27 April, Freedom Day, marks the end of legislated exclusion and racism in South Africa. This day marks the day that South Africans installed a government that transformed our Constitution, the highest law in the land, enabling all people to finally be recognised as equal.

It’s easy to becry the absence of economic freedom when reflecting on the fruits of our liberation. After all, the need for economic freedom is great and the evidence of its absence is astounding. Fiscal and economic policy has not trickled prosperity down to the majority meanwhile our poor education framework has cultivated a lack of job market skills and poor entrepreneurial drive amongst South Africans. This coupled with a dim view of a better future and a host of social evils (such as gangsterism and drug abuse) keep many families trapped in poverty in South Africa’s inflationary free market economy.

However, what is also true is that we, black people can now shop, eat and relax wherever we choose. We can sit on any bench, bathe at any beach, live in any community and build families with whomever we choose. We can pursue our education at any institution and work in any field. At least, all of this is possible under the law, since we are no longer 2nd and 3rd class citizens. There is possibility where once a door was firmly shut to exclude us.

Halala, our choices and opportunities expanded tremendously on April 27th 1994. Equal under the law, we now have more rights than before.
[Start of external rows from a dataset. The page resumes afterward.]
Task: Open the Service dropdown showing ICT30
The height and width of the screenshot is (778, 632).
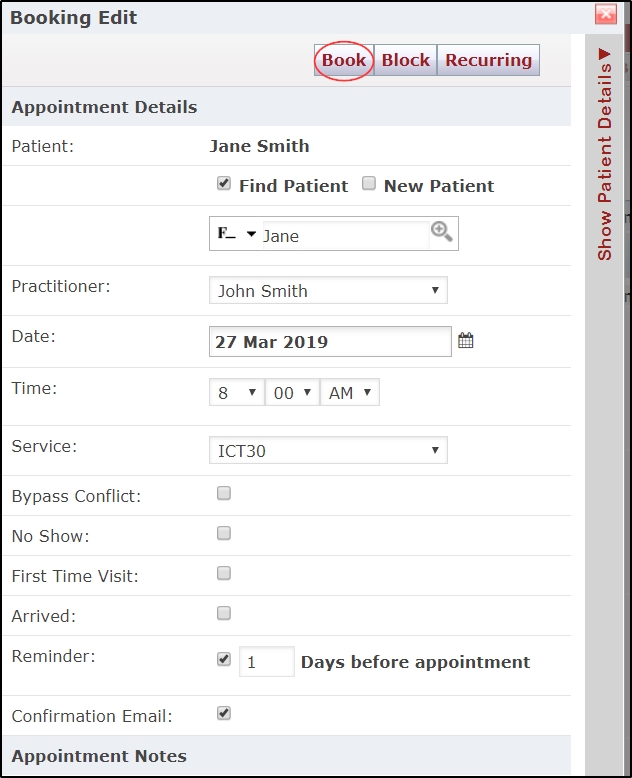Action: (x=328, y=450)
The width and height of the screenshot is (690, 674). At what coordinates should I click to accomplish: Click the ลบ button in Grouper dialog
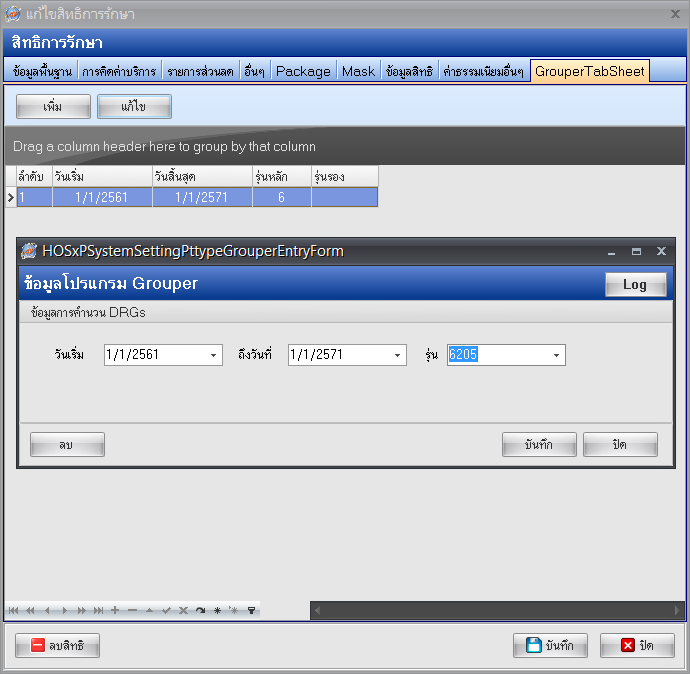click(67, 445)
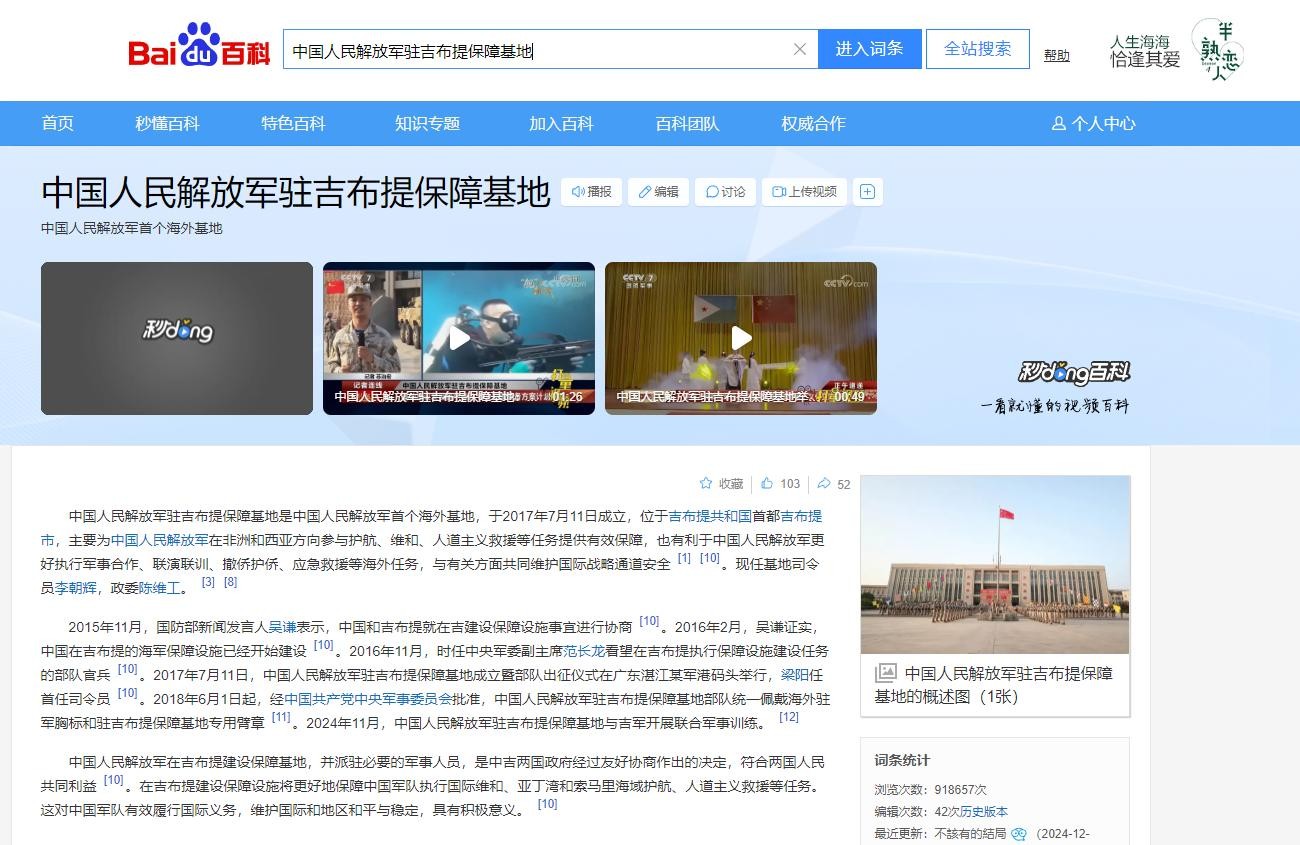Click the Baidu Baike logo
Image resolution: width=1300 pixels, height=845 pixels.
(199, 48)
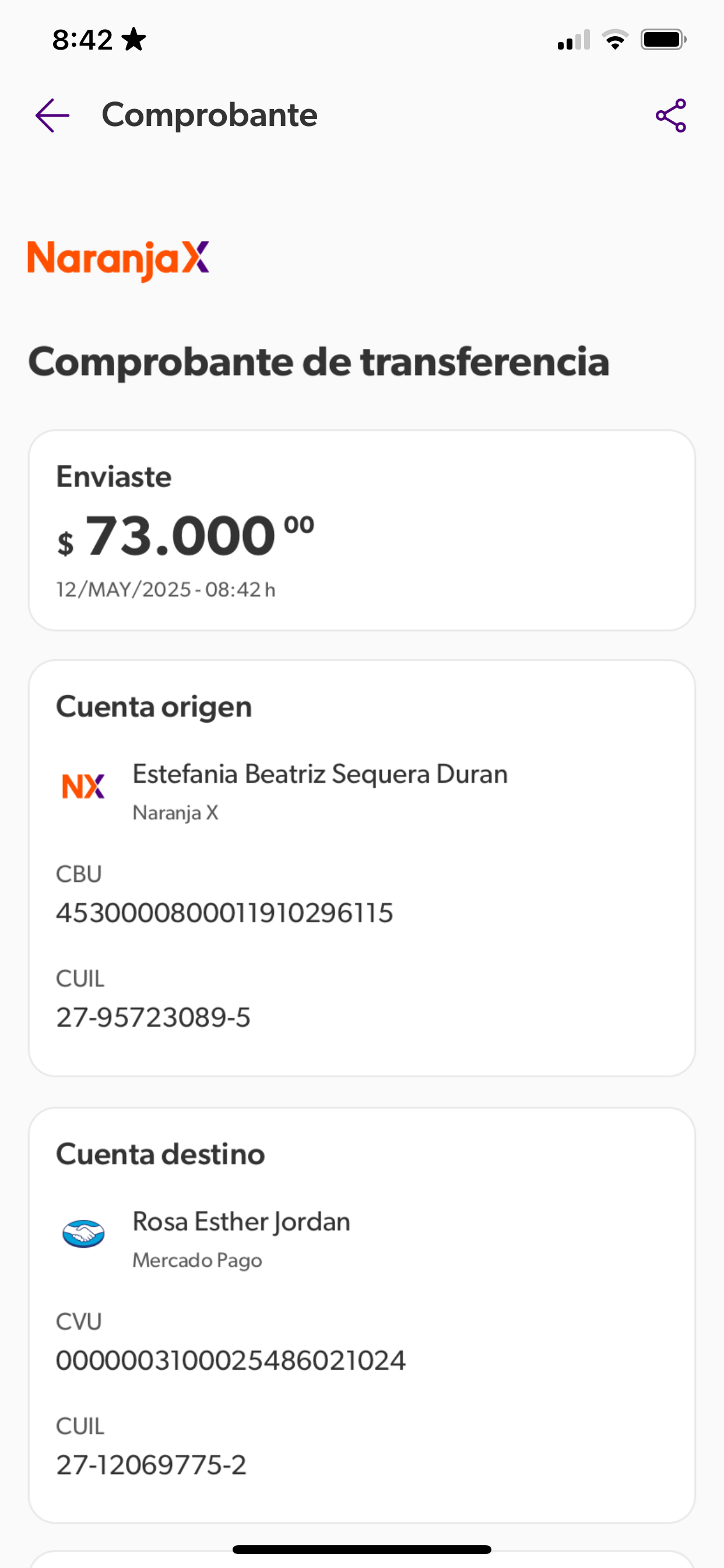724x1568 pixels.
Task: Tap Rosa Esther Jordan recipient name
Action: [x=241, y=1222]
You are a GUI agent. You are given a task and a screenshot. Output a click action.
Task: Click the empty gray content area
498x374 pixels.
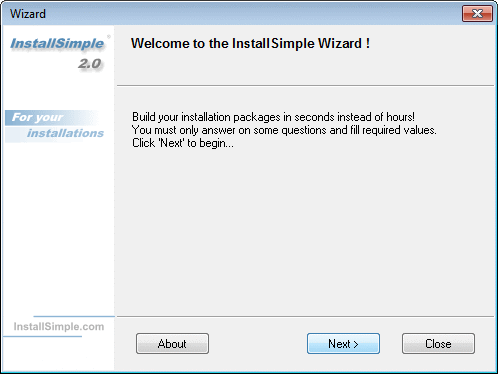305,230
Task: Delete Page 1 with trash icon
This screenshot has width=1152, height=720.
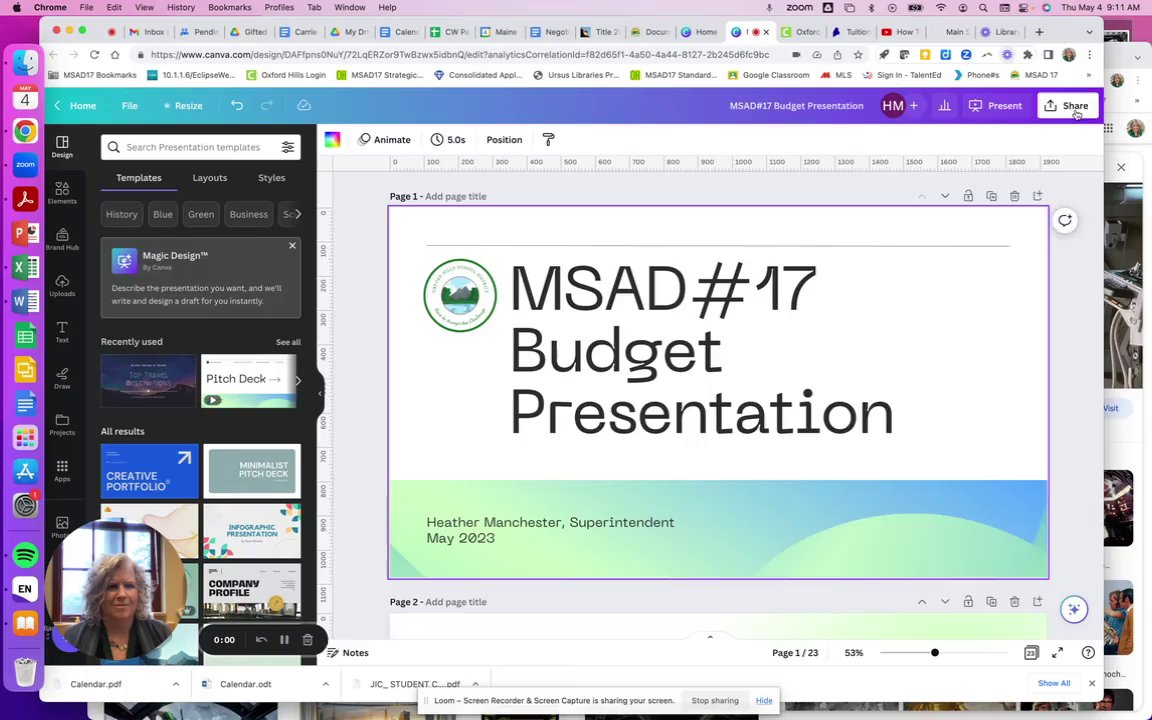Action: (x=1015, y=196)
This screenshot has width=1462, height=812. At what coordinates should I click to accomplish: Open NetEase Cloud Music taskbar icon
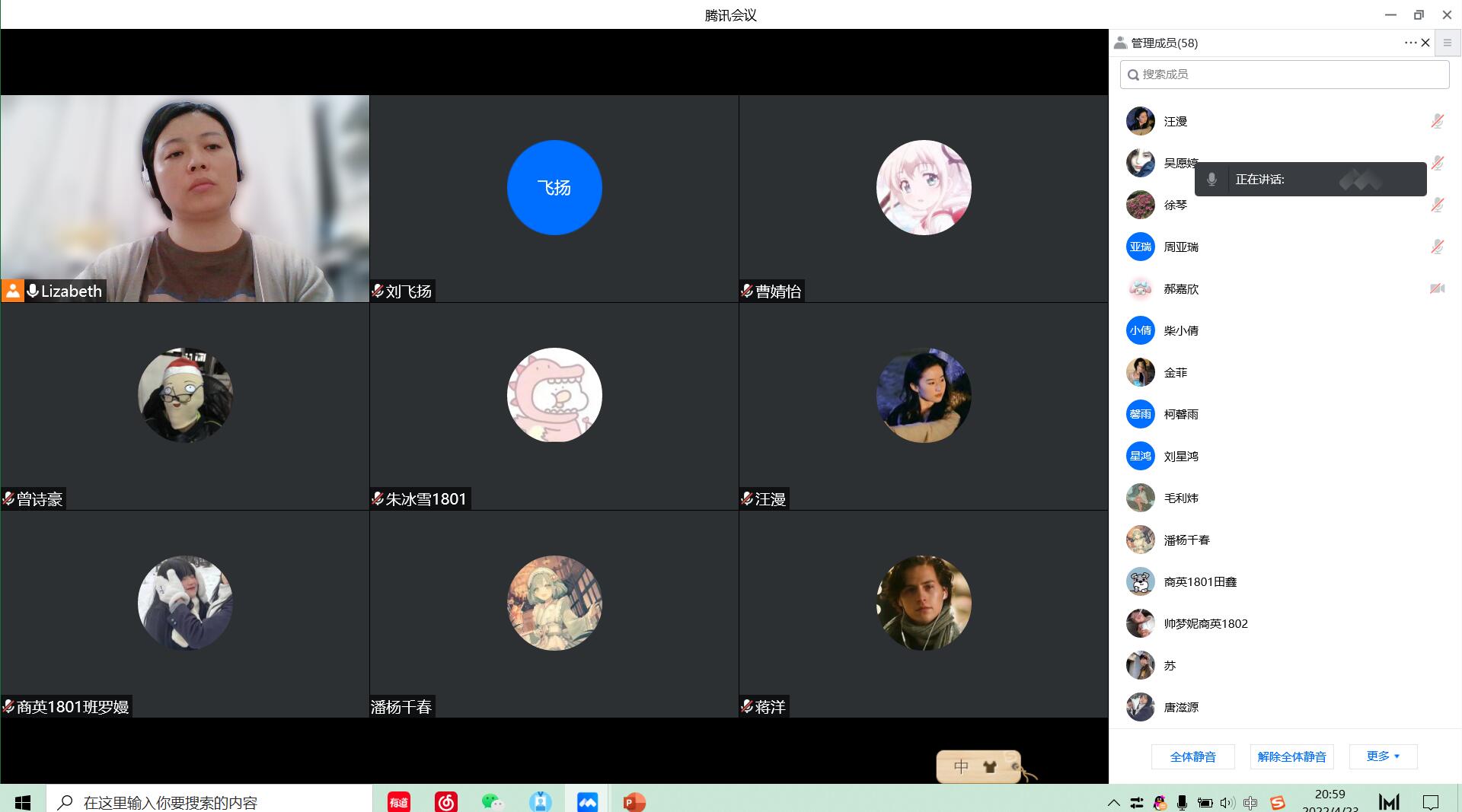pyautogui.click(x=446, y=801)
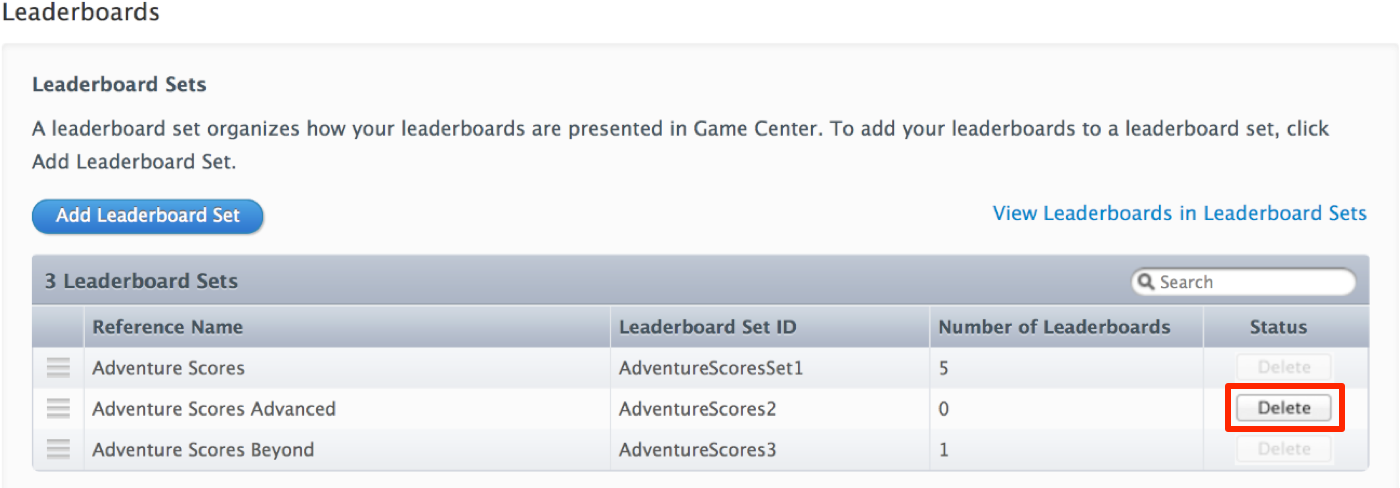Click the AdventureScores3 ID cell
Image resolution: width=1400 pixels, height=488 pixels.
point(697,450)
Rights to associate as we choose; rights to express our views; rights to protest, criticise and to disagree. These rights give us a voice, a voice that was denied under apartheid.

As a black person with ‘mixed-race’ and activism in my lineage, the lack of such opportunities, choices and rights greatly affected generations in my family and others like us. Today, I wish to remember that my ancestors did not fight back for nothing, and our comrades-in-arms did not die in vain. They fought as much for political freedom as they did for economic prosperity.

The significance of our political freedom should not be overlooked too quickly as we becry the mammoth shortcomings in our society and the challenges we still face. We have a tremendous victory under the belt, political freedom.

We should use this Freedom Day to celebrate this victory while also committing to the work that still lies ahead. With our rights, we have also acquired obligations. Each of us should feel duty-bound to commit to building a society in which everyone prospers economically.

Let us be active in holding our politicians and officials to account for delivering enabling policy, jobs, skills, a thriving economy, an effective social safety net and an honest administration.

However, even as we do this, let each of us also find ways in our circles of influence to expand the choices and opportunities available to those who are impoverished all around us. Let us look inside our organisations, businesses, and our communities to find the space where something is possible and then let’s begin to wedge those spaces open more widely through our active contribution to change. Then, when we think we’ve done enough, let us find ways to do even more.

Just as political freedom was everyone’s business, so is economic freedom. Be sure to work for it every day.